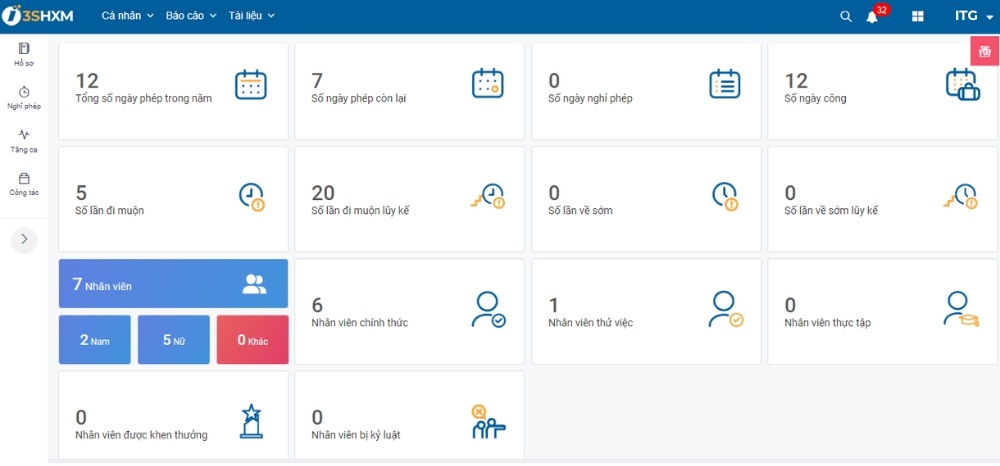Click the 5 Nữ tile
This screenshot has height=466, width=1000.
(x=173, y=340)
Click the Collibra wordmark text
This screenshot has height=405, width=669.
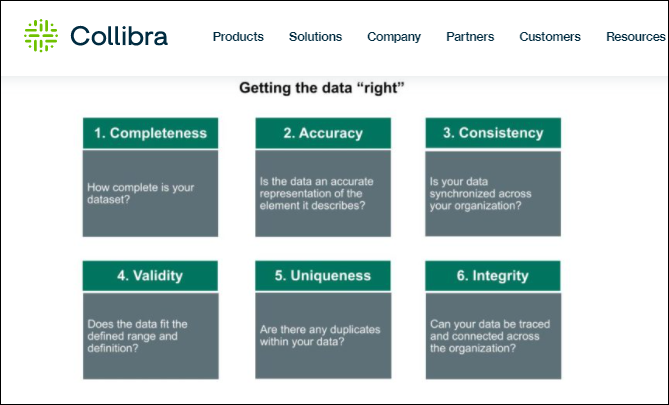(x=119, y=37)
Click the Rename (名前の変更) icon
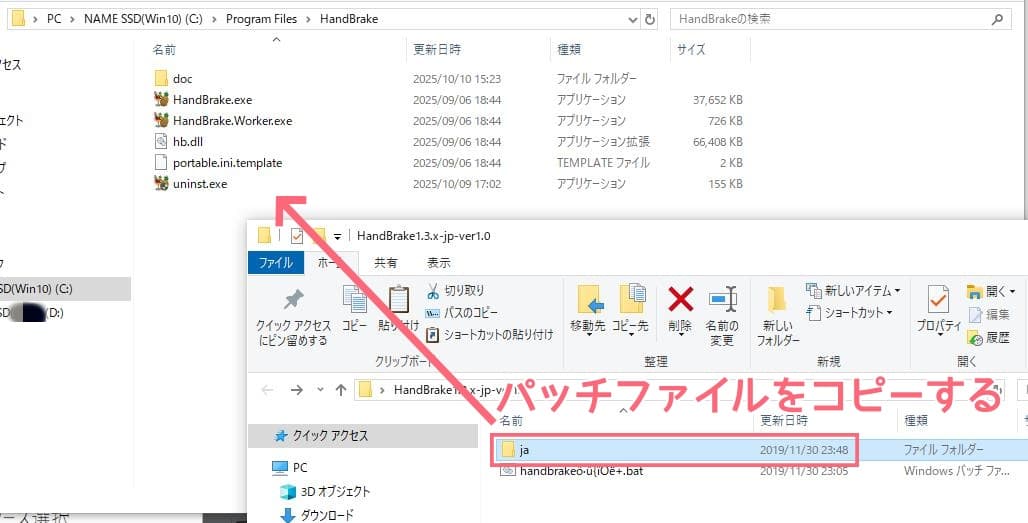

...

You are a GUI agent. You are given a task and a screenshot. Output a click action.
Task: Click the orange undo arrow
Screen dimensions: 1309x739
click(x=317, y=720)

Задание: Найдите в данных все строки, где встречается слово «screenshot», и выпишите каждую из них.

Ответ:
This screenshot has height=466, width=1000.
This screenshot has height=405, width=669.
You are a GUI agent. You are given a task and a screenshot. Output a click action.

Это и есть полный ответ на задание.